Stockpiling of medical countermeasures in the area of AMR is the subject of the second feasibility study (estimated total value €1 million). The study shall analyse physical stockpiling solutions compared to other options, providing identification and assessment of all available opportunities. The needs and availability of AMR countermeasures shall be also assessing, both at member states and EU level, as well as the mapping of relevant stockpiling systems currently operated at EU and/or global level (e.g. WHO). Possible funding mechanisms (including procurement options), identification and assessment of operational deployment mechanisms and considerations on liability and regulatory aspects and/or constraints are also to be included in the study.

The third feasibility study has the higher estimated total value (€5 million) and will focus on the design and prototype development for a mapping platform on Covid-19 therapeutics in the EU. The platform is expected to map the production capacity and supply of products intended to treat Covid-19, both already on the market and in R&D phases. Possible examples include ICU medicines, heparin, dexamethasone and antibiotics, in vitro diagnostics devices and/or companion diagnostics.

Comments from stakeholders

Many stakeholders released their comments to welcome the creation of the new Authority.
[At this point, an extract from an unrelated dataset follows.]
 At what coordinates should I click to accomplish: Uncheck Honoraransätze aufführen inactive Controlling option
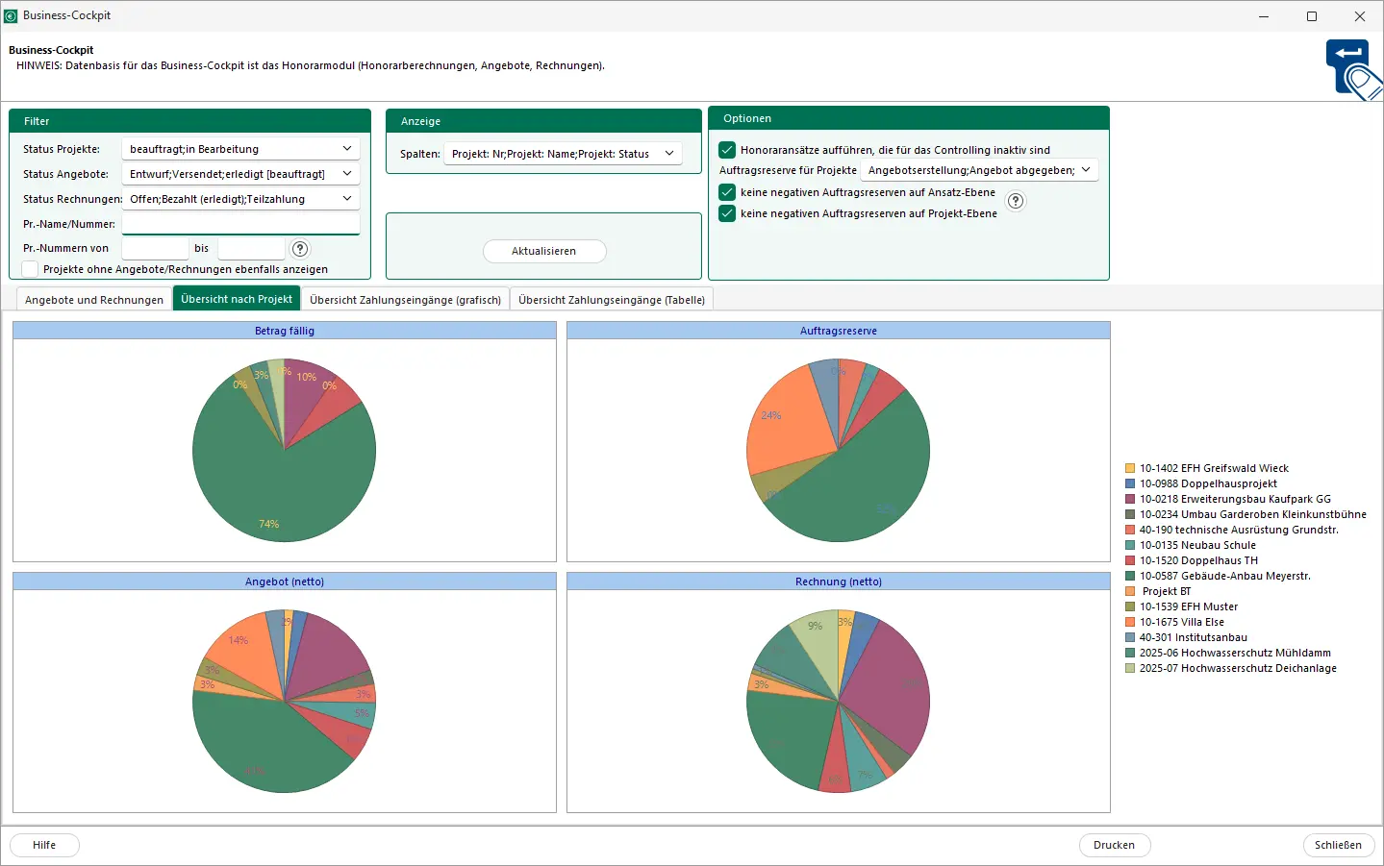pos(727,150)

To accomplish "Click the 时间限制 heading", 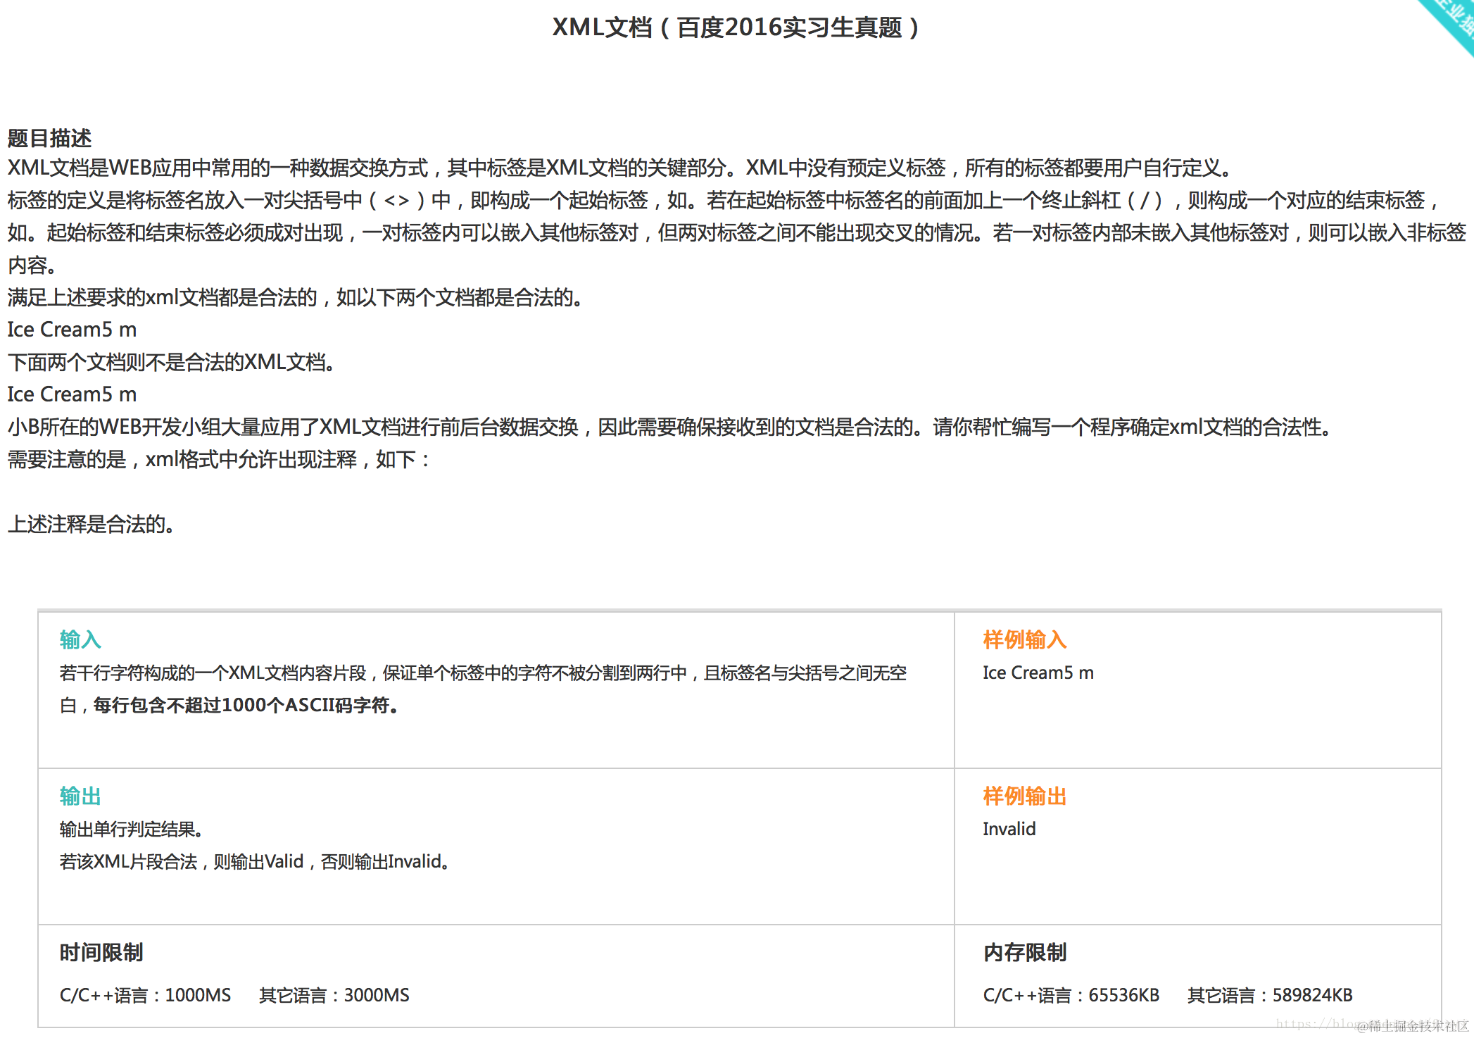I will pyautogui.click(x=101, y=952).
The creation of HERA is a first step to putting Europe on the front foot in addressing global health threats.”, said EFPIA Director General, Nathalie Moll. “The speed at which Europe became the epicentre of the Covid-19 crisis meant, as a region, we were simply reacting to issues as they arose, working together to find solutions as quickly as possible”.

The lessons learnt during the pandemic revealed a number of weaknesses in Europe’s ability to respond to a public health crisis. HERA’s ability to balance coordination and unity with agility and responsiveness as threats emerge shall be central to its success, according to EFPIA. The Federation, together with Vaccines Europe, supports an end-to-end approach to govern HERA’s activities, and a collaborative, partnership-based model to maximise the strength of each stakeholder in a highly coordinated approach.

The association representing the generic and biosimilar industry, Medicines for Europe, wrote in a note that HERA should “be an efficient agency with strong links to healthcare industries”. A joint industrial cooperation forum to coordinate interactions of manufacturing associations and EU authorities, a regulatory framework able to prioritise the supply of essential medicines and the elimination of the proposal for redundant manufacturing capacity are just some suggestions made by the Association, which is more favourable towards manufacturing investment in a wide range of medicine production types, as outlined in the Structured Dialogue.

Reserve policies should be also revised in order to avoid waste, costly destruction, and distorting supplies of medicines to certain (smaller) EU countries. The functioning of joint procurement system should be also addressed and improved by the Commission, to avoid distortions in the internal market and provide accurate demand estimates.

The Federation of the European Academies of Medicine (FEAM) published in May 2021 a report jointly prepared with the Wellcome Trust, highlighting the opportunity in the short term not to overstep HERA’s role in relation to others European authorities (e.g. the European Centre for Disease Prevention and Control) as a pre-requirement to ensure its success.

The new-born Authority should also try to harmonise the European research and development landscape for pandemic preparedness and response, in order to remain “relevant and active between emergencies”.